*TEXT BLOCK*.
Shrink USABLE_FRACTION for performance (ideas for saving space elsewhere to come later)

Anyone here who follows my posts closely, may have noticed that I’ve been studying the Python dict implementation quite intensely the last few days.[1] I have essentially two ideas for improvements that could save a fair bit of space (varying amounts from 10-50%, with 25% typical for smallish dicts) above and beyond recent improvements, with what I believe would be minimal impact on performance. But I’ll present those separately. For the moment, I want to talk about trading off some space for performance, since so much has already been saved.

Some background: the USABLE_FRACTION macro in the CPython code governs the amount of space that can conceptually be filled in the hash table powering a Python dict (the size of which hash table is always a power of two). Essentially it multiplies the table size by a load factor, currently two-thirds. Thus, when the first key is added to an empty dict, and it’s given the smallest allowed hash table (8 entries), that dict can hold up to 5 items before it will be rehashed and the table resized.

Since the table size doubles whenever it’s resized, and this is triggered by reaching a density of about 2/3, it stands to reason that the new table has a density of about 1/3. Approximating that dicts of each size are equally common across any given small range of sizes, the average density is 1/2.[2].

Before the Python 3.6 optimization, this meant that a dict with a table size of, say, 128, would use 384 words for that table (a key pointer, value pointer and hash value for each table entry), plus whatever header, and on average represent 64 key-value pairs. And that was the tradeoff for a while. Some other languages offered hash tables that defaulted to a higher maximum load factor (from what I can tell, Java used 0.75), and perhaps offered some customization.

But now, we can mostly collapse the empty entries in the table as far as a single byte, and 64-bit architectures are common. The same dict will use 255+16 = 271 words on a 64-bit machine. Even though the table’s average load is nominally ~1/2, the actual storage for full-sized table entries averages ~3/4 full.

Not to mention the other optimizations available: setting aside shared-key dicts for a moment, dicts that have only string keys get a special optimization that drops the hashes out of the table (instead using a hash carried with the string itself) - so they would use only 170+16 = 186 words. That’s less than half the original amount.

So at this point I’d like to propose setting the maximum load factor to half what it currently is - in practical terms, doubling each “table index” size, but leaving “table entry” sizes alone. This causes a hiccup for dicts with 86…170 keys, since they get shifted up a “shoebox size” and need to use 16-bit values for indices (so the “table index” storage space actually quadruples). However, I think this is well worthwhile. The worst-case increase in space used is about 26% ((340+H+128)/(340+H+32), where H is the relatively small number of words of space in the dict headers etc.). The normal cases are more like 6% ((255+H+32)/(255+H+16)).

*MATERIAL*.
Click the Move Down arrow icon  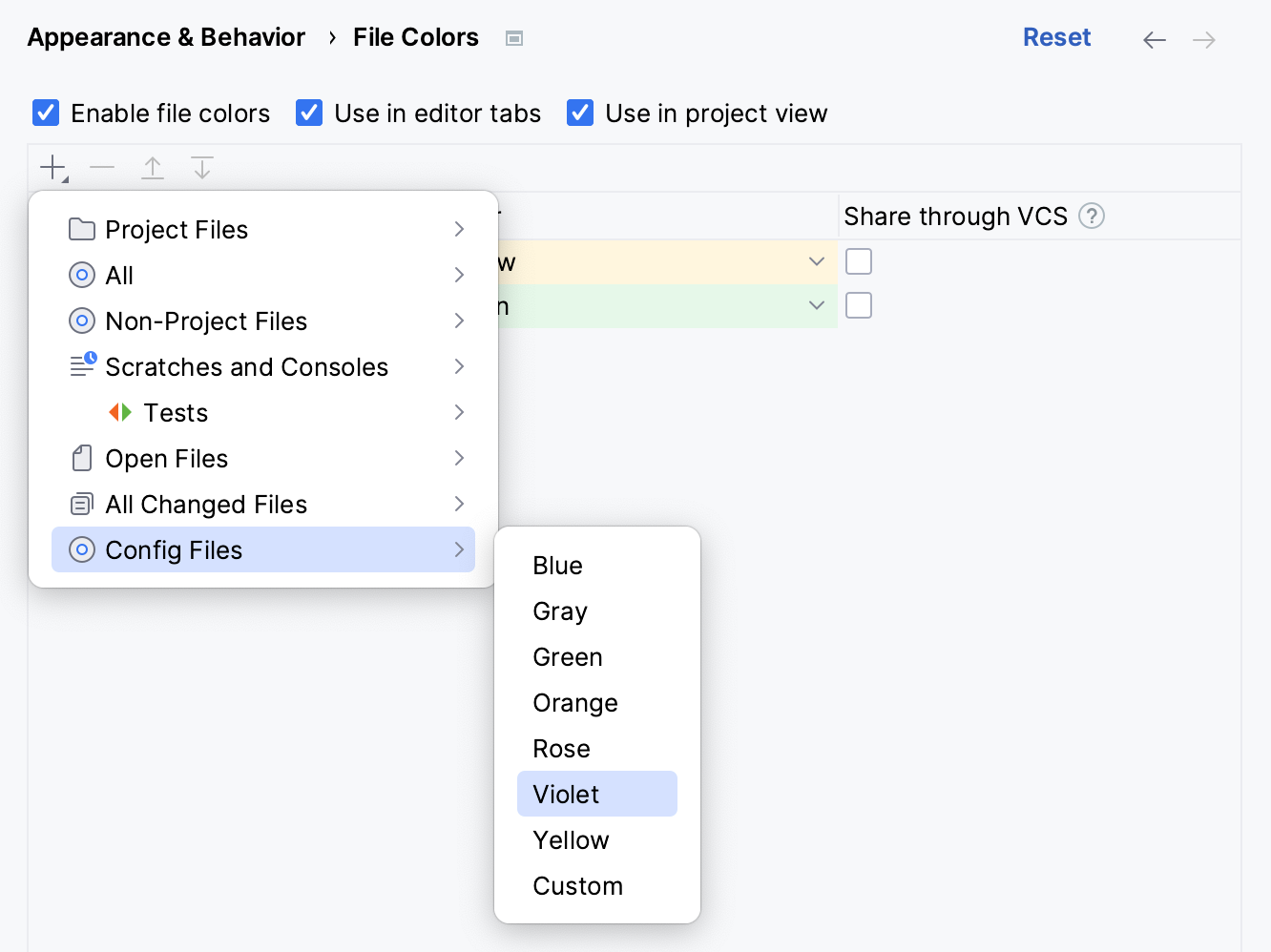coord(202,168)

*JOBS*.
a) Using the forum post on shrinking USABLE_FRACTION, answer the following, one line each:
(i) What load factor does the USABLE_FRACTION macro currently apply to the table size?
(ii) What default maximum load factor does the author attribute to Java?
(iii) What worst-case increase in space does the author estimate for the proposed change?
b) Continue the forum post on shrinking USABLE_FRACTION, starting after its final sentence.

*EXPECTED RESPONSES*.
a)
(i) Two-thirds.
(ii) 0.75.
(iii) About 26%.

b)
Plus, again, I have more possible space optimizations in mind - why not give some of that savings back, if the performance can improve?

So let’s examine that: when the table is 2/3 full, simple math shows it takes an average of 3 attempts to find an empty slot with random[3] probing. At 1/3, the average number of attempts is only half that, at 1.5. More advanced math can give us an average across that range assuming a uniform distribution. With load varying from 1/3 to 2/3, we can say that the average number of probes is about 2.08.[4] If we lower the maximum load to 1/3, on the other hand, then it will range from 1/6 to 1/3 by the previous argument, and thus the average number of probes falls to about 1.34 : about a 36% improvement.

Of course, the returns are rapidly diminishing[5], and the time spent inserting a key depends on more than just the number of attempts to find a place for it[6]. So I’m not proposing to go any further than that. But this seems to me like an easy win.


  1. In fact, this has been part of an effort to design a combined sequence/mapping data structure for my own programming language. ↩︎

  2. Of course, it’s not possible to have a uniform distribution over an unbounded interval. In practical terms, a dictionary’s maximum size is limited by memory, as well as by the type used to record the hash table size. But more importantly, in practice the distribution is not uniform, but weighted towards smaller dicts. One can imagine that the actual average density, in practice, is slightly lower than the naive calculation gives. ↩︎

  3. Of course, probing does need to be deterministically based on the hash, but it should ideally have the characteristic of a random probe - except slightly better, since it should avoid trying the same slot twice. ↩︎

  4. Again, slightly less if we account for a practical distribution rather than a uniform one. But the same applies regardless of load factor; to a first approximation I will say that it cancels out. ↩︎

  5. Obviously, it takes at least 1 attempt on average. ↩︎

  6. The overall impact would need to be benchmarked, of course. ↩︎

2 Likes

Historically, I tried 1/2 but it doesn’t show significant performance improvements. That’s why I kept using 1/2.

Would you confirm shrinking usable_fraction has really performance benefit?

2 Likes

I’m trying to set up a release build in order to test performance properly. But when I try to make again after the changes, I get a bunch of errors claiming that source locations for function <name> have changed, the profile data may be out of date. It still happens if I redo ./configure --enable-optimizations --with-lto first. I thought that the makefile should be able to rebuild the profile data automatically. How do I proceed?

Run make clean and then make again.

That doesn’t seem to work either. I get:

Building with support for profile generation:
malloc(): corrupted top sizemalloc(): corrupted top sizemalloc(): corrupted top size


malloc(): corrupted top size
Aborted (core dumped)
make[2]: *** [Makefile:1329: Python/frozen_modules/importlib._bootstrap_external.h] Error 134
make[2]: *** Waiting for unfinished jobs....
Aborted (core dumped)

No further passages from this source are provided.